START Records for the task
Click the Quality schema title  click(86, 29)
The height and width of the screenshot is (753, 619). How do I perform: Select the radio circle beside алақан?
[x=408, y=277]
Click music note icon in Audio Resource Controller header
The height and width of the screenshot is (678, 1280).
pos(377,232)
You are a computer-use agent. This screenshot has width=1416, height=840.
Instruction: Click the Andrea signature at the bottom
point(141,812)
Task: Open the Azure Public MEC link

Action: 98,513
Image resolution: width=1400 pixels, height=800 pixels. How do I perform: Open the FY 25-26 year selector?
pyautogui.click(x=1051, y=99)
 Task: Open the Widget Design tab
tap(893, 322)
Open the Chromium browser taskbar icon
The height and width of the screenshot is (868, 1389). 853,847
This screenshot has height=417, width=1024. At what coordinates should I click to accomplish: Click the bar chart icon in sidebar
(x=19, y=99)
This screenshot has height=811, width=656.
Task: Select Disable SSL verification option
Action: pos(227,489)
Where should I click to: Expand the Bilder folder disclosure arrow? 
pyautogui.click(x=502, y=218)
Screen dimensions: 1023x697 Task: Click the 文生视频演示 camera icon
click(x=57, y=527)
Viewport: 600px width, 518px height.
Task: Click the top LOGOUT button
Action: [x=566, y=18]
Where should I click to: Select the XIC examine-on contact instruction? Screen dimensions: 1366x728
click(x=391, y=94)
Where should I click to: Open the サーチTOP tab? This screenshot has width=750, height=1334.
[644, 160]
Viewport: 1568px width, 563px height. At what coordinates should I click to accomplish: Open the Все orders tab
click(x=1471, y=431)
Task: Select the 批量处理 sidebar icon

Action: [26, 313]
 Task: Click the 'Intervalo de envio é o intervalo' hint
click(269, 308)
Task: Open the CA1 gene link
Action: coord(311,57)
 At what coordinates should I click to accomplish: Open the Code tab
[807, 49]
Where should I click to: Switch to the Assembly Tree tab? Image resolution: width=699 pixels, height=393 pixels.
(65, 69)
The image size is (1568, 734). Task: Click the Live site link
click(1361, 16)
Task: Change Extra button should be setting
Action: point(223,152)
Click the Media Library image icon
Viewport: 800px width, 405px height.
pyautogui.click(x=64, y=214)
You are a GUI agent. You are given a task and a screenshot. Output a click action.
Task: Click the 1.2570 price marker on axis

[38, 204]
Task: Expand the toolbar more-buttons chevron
END Records for the task
> [Activity] Reproduce exactly the lines of the records above from the one with "Where should I click to: Select" to the one with "You are a GUI", both included, and leave out everything else.

> [Response below]
Where should I click to: Select the XIC examine-on contact instruction? Screen dimensions: 1366x728
click(x=391, y=94)
Where should I click to: Open the サーチTOP tab? This screenshot has width=750, height=1334.
[644, 160]
Viewport: 1568px width, 563px height. At what coordinates should I click to accomplish: Open the Все orders tab
click(x=1471, y=431)
Task: Select the 批量处理 sidebar icon

Action: [26, 313]
 Task: Click the 'Intervalo de envio é o intervalo' hint
click(269, 308)
Task: Open the CA1 gene link
Action: coord(311,57)
 At what coordinates should I click to accomplish: Open the Code tab
[807, 49]
Where should I click to: Switch to the Assembly Tree tab? Image resolution: width=699 pixels, height=393 pixels.
(65, 69)
The image size is (1568, 734). Task: Click the Live site link
click(1361, 16)
Task: Change Extra button should be setting
Action: point(223,152)
Click the Media Library image icon
Viewport: 800px width, 405px height.
pyautogui.click(x=64, y=214)
You are a GUI agent. You are given a task and a screenshot. Output a click action.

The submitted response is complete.